An Embarrassment of Riches
Page 6
‘But what if I don’t suit? What if Lord Clanmar changes his mind?’
At the anguish in her voice her mother’s face softened. ‘You’ll suit,’ she said with so much certainty that Maura couldn’t help but believe her. ‘Now off you go, little one, and God bless.’
Maura had kissed her, made her promise that she would see her soon, and had then stepped bare-footed into the carriage. She was wearing a dress that no-one, least of all one of the many watching Murphys, could deride. It was the dark red dress that her mother had worn when Lord Clanmar had visited them. Her mother had carefully altered it, shortening the hem, taking in the seams, so that now it fitted Maura as if it had been made for her. She sat stiffly upright in the centre of the leather-padded seat, spreading her skirts carefully at either side of her.

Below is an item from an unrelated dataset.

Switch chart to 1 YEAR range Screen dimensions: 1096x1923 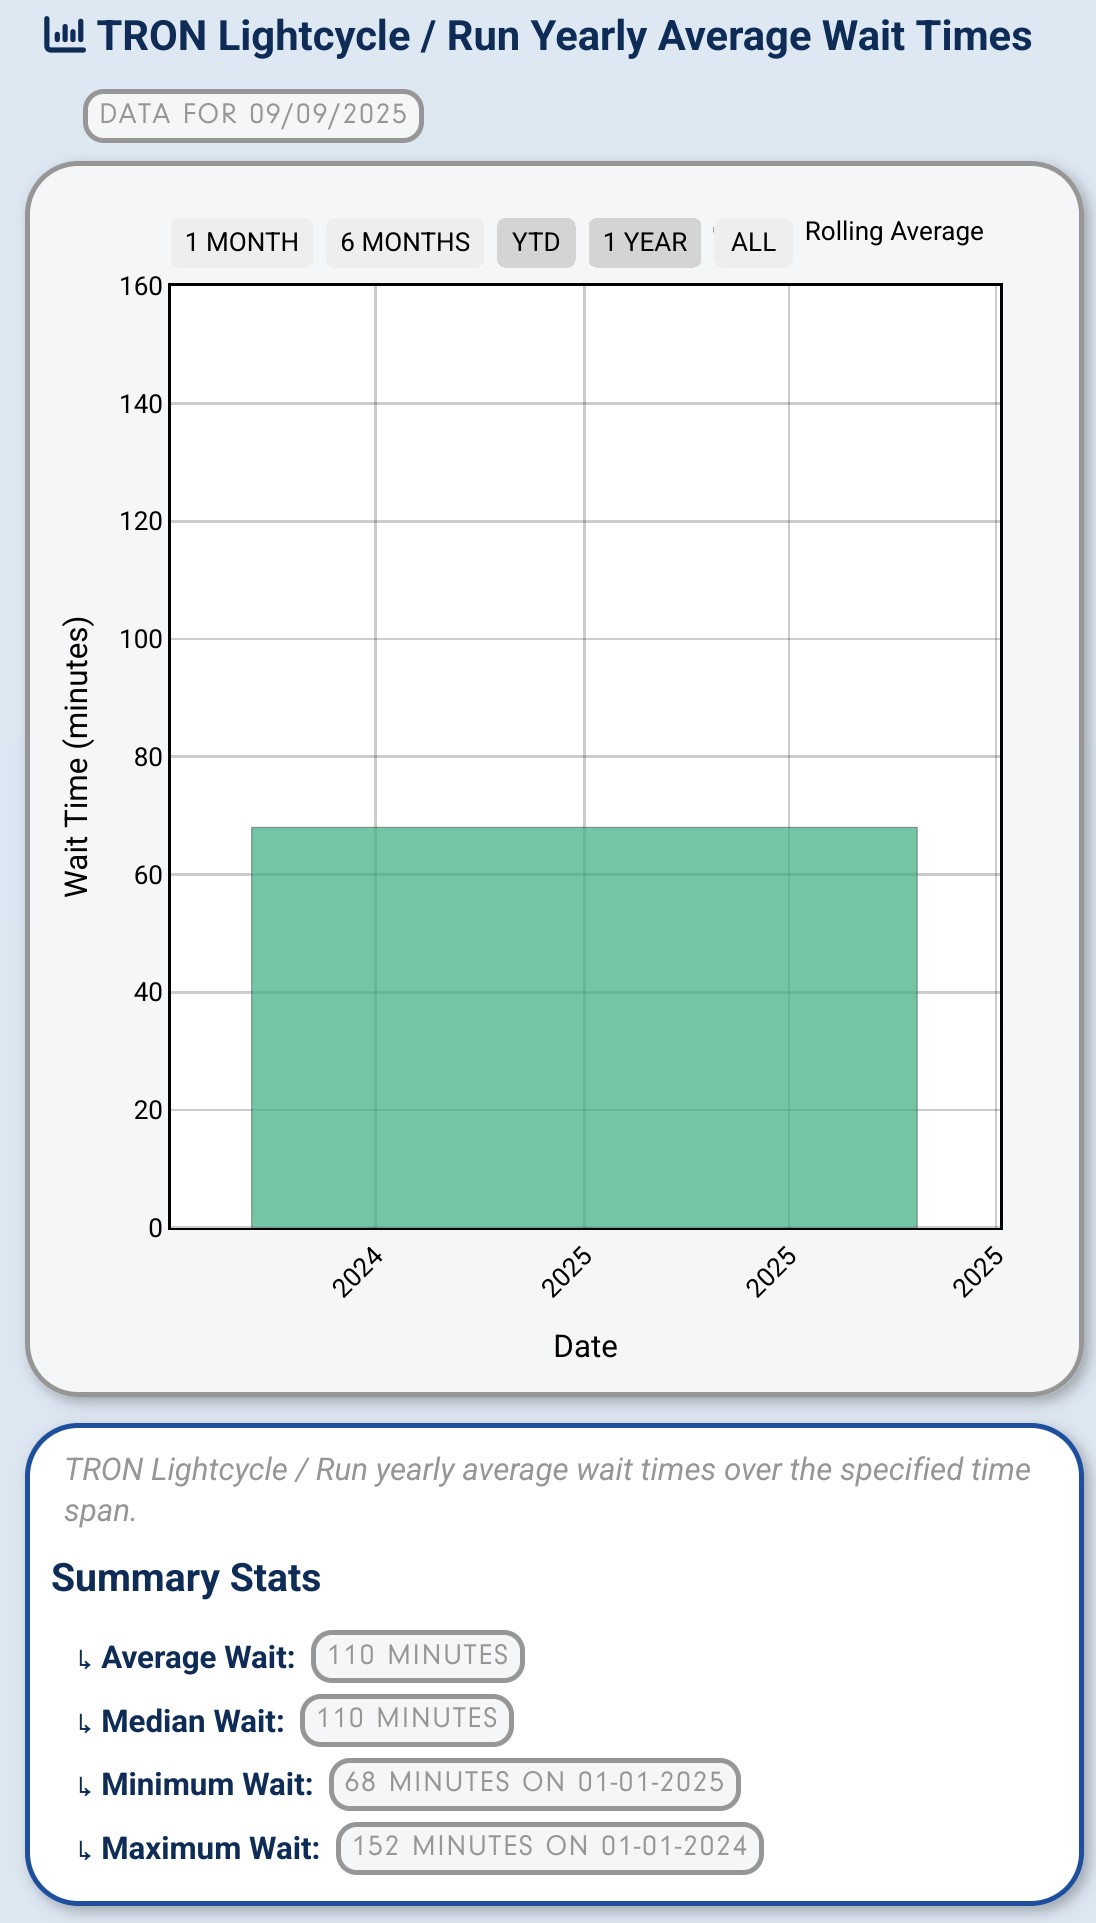645,243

Killaree’s inhabitants had gathered intending to have a bit of fun at the freakish sight of one of their own in his lordship’s carriage. Now they began to think better of it for it was almost as if Mary Sullivan’s bastard was not, and never had been, one of their own, and they didn’t want to run the risk of the footmen reporting ribald comments back to Lord Clanmar.
The horses began to pick their way carefully up the bohereen. Maura clasped her hands tightly in her lap. It was really happening! She was going to Ballacharmish, and she was not going as she had always dreamed of going; walking up the valley towards it, entering at the tradesmen’s gate and walking the pathway to the rear of the house as her mother had been used to do. She was going in a manner she had never imagined in her wildest dreams. She was going in a carriage. She was going to enter by the main gates and she was going to be set down at the front entrance.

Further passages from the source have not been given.